The common response is, “I don’t know.”

“‘I don’t know’ was the third child my parents didn’t know they had,” she said.

As for adults, she said she was sure that everyone would want to touch the podium if she said they could not. Challenged, she said those who did touch it would deny it because it is easy to do what you are not supposed to do.

Vadino said parenting comes with a lot of stress, and she applies a 10-minute rule to handling it. For example, she said, one parent may have spent the day at home and the other at work, but the two meet and clash unless they take those 10 minutes to get ready for whatever needs to be addressed.

The 10 minutes also helps in the struggle between saying yes and no to anyone from a 5-year-old or teen-ager to a spouse or boss.

Vadino said waiting 10 minutes to give someone an answer gives a parent a chance to understand that he or she must say no, a chance to practice saying no and a chance for that other person to forget what they even wanted in the first place.

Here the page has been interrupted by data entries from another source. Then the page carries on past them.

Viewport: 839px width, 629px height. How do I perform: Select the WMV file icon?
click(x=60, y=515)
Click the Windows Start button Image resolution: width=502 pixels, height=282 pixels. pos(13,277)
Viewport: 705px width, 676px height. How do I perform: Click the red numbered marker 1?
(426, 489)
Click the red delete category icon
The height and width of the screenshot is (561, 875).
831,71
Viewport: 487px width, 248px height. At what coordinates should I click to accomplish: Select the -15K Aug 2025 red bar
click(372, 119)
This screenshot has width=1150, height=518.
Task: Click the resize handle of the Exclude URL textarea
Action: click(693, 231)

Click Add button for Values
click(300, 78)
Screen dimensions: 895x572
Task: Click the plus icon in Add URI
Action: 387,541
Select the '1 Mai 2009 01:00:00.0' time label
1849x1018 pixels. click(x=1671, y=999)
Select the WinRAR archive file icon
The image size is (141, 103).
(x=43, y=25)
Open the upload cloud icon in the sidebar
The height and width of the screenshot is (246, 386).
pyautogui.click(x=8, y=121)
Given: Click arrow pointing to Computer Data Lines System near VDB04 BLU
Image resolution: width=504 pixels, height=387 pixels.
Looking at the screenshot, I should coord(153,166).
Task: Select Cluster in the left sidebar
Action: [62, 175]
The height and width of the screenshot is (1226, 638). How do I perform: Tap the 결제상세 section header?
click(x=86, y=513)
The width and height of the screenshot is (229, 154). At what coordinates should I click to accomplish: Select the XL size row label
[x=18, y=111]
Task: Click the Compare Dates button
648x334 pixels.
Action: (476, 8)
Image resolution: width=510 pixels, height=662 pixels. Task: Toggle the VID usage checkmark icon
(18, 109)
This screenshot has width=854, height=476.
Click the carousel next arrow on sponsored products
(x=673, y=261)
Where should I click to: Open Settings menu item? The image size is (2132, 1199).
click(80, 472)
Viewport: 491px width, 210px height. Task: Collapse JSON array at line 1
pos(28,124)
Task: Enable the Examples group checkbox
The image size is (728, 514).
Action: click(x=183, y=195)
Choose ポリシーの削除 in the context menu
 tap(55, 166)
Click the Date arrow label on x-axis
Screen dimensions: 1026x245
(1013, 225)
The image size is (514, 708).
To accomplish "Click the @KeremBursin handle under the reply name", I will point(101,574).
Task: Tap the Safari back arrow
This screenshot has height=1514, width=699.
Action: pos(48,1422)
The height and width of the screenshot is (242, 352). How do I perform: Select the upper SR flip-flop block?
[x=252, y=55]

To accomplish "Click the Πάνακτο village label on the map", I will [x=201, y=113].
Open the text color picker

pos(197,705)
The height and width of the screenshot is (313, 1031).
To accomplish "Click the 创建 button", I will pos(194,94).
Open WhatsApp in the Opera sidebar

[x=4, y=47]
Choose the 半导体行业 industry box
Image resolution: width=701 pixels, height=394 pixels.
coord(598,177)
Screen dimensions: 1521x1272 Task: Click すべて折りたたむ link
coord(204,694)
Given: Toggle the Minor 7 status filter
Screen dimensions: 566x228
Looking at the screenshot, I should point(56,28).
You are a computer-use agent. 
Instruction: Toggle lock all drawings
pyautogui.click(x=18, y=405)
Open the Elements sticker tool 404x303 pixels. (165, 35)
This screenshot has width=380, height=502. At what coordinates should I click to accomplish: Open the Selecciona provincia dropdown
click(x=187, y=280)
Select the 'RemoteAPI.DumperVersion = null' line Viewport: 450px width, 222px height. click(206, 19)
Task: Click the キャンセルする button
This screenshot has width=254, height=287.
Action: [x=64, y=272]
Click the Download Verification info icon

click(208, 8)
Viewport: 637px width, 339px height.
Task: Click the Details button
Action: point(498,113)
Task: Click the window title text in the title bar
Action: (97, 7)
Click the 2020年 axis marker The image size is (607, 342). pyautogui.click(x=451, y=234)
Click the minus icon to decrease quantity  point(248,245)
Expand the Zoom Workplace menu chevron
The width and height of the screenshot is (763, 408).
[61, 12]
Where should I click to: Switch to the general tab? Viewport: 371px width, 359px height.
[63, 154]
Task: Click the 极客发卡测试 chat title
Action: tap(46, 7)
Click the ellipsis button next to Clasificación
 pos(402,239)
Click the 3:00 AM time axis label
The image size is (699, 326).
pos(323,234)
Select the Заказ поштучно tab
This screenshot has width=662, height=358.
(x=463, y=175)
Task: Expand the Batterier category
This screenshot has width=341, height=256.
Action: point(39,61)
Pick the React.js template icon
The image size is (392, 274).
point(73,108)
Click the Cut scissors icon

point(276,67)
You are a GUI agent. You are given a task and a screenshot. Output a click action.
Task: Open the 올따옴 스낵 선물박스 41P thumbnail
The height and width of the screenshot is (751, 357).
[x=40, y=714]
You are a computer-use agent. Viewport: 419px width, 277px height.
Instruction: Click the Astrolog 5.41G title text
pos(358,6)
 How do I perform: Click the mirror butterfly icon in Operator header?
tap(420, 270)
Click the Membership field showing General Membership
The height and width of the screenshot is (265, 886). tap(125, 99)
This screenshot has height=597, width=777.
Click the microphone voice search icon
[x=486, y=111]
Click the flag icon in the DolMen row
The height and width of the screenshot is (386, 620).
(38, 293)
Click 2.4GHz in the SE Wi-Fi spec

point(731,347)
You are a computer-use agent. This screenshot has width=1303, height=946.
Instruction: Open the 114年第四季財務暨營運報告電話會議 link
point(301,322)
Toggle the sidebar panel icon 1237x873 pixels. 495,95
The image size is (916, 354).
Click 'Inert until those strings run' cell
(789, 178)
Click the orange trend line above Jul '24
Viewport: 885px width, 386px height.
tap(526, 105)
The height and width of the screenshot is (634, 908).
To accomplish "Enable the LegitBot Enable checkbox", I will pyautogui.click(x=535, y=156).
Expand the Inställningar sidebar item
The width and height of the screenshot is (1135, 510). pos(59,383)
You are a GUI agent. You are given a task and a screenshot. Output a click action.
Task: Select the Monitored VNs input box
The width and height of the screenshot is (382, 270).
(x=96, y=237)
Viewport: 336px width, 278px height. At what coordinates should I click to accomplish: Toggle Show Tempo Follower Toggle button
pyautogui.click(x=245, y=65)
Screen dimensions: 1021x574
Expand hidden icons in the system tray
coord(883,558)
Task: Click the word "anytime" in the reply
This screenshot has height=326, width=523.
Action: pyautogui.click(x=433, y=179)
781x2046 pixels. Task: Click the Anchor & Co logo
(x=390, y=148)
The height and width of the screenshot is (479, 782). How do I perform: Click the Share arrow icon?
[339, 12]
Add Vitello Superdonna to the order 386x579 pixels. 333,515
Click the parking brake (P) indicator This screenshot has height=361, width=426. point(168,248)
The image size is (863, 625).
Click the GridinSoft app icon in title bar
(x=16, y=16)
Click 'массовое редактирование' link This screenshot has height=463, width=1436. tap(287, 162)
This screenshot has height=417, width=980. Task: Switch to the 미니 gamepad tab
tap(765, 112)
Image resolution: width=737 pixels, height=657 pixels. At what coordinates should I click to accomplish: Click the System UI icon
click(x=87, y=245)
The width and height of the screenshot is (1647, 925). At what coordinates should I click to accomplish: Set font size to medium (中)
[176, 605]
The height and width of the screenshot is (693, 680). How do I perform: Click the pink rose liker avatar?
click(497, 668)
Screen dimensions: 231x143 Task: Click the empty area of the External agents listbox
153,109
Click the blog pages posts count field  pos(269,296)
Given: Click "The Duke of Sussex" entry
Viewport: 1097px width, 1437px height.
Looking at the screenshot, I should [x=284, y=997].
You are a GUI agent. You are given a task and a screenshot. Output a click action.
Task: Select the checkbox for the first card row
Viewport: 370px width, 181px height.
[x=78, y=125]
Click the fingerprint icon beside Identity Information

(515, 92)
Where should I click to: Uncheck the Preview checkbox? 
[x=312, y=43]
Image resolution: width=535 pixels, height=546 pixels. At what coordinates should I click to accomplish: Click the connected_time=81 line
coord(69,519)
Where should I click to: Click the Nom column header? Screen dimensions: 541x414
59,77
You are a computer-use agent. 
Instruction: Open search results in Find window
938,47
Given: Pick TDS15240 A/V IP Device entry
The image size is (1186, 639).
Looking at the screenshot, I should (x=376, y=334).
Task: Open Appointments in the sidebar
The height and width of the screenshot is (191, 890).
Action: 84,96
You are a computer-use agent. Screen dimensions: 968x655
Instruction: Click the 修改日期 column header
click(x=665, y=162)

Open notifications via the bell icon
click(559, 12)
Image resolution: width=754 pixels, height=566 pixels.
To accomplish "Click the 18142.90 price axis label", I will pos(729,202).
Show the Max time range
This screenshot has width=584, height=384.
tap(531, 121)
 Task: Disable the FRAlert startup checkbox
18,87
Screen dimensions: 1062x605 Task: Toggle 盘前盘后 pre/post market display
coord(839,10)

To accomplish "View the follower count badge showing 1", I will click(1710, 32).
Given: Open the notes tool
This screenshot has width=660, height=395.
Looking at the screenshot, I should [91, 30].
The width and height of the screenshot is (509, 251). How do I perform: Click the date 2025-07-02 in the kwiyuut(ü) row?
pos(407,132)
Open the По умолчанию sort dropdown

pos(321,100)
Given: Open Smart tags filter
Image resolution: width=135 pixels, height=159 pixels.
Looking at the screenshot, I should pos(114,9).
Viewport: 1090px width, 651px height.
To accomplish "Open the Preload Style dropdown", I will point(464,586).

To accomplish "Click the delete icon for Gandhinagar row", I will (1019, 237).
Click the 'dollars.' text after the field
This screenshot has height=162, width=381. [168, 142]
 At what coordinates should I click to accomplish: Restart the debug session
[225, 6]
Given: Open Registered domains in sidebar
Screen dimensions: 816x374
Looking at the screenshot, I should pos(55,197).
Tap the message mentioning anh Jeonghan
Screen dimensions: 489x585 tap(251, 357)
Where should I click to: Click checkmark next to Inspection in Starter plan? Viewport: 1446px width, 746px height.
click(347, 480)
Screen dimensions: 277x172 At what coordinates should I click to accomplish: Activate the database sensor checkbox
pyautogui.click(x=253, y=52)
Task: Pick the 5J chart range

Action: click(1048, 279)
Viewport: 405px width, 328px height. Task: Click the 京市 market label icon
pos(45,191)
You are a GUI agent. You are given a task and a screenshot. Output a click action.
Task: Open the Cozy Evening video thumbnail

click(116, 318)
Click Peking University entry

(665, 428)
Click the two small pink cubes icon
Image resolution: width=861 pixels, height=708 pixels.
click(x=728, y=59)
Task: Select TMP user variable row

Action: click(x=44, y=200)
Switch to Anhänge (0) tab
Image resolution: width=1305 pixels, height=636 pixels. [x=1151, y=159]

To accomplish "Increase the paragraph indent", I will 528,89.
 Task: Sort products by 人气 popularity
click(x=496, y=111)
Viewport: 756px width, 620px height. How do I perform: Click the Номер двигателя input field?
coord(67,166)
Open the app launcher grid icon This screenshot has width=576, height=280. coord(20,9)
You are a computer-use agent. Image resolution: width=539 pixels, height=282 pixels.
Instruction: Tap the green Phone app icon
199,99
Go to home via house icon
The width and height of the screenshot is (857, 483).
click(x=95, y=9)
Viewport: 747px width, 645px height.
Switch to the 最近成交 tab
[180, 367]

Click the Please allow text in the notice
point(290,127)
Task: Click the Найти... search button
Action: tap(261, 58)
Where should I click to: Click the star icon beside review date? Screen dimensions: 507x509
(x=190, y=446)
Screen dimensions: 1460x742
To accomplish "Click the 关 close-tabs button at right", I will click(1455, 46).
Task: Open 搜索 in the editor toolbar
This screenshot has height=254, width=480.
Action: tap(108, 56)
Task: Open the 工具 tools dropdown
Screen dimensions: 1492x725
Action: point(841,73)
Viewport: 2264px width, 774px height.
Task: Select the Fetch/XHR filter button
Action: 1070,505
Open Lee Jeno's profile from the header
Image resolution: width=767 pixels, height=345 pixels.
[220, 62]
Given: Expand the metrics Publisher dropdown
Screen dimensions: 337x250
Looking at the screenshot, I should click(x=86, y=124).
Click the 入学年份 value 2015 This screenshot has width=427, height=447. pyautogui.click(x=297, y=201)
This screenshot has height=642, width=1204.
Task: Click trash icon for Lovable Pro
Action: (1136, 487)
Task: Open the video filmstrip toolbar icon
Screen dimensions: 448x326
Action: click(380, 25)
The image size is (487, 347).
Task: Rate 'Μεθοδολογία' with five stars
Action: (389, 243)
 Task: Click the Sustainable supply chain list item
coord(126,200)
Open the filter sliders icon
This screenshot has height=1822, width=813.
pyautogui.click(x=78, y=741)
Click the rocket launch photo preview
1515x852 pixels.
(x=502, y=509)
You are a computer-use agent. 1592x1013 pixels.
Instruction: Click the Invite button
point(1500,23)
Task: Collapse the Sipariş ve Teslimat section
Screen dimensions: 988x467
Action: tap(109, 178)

She spoke about her niece and nephew, now aged 18 and 22, from whom she has learned a lot. In particular, the two taught her that a parent must never stop talking to children, because the children hear what is said, even when they pretend otherwise.

“Sometimes you have to learn a different language,” she said, demonstrating the snort response from her nephew at age 16 when she told him how proud she was of the person he had become.

She said children are also honest, relating the questions of her nephew at age 5 during a funeral. She said a 5-year-old knows when they are grieving or stressing that it is important to laugh and play and that the two seconds of music during a commercial is for dancing as though no one is watching.

Vadino said parents must talk and pay attention to their children and have a sense of humor. She stressed the need to laugh every day.

“Don’t wait until you are entirely happy to laugh because if you do, you may never laugh,” she said.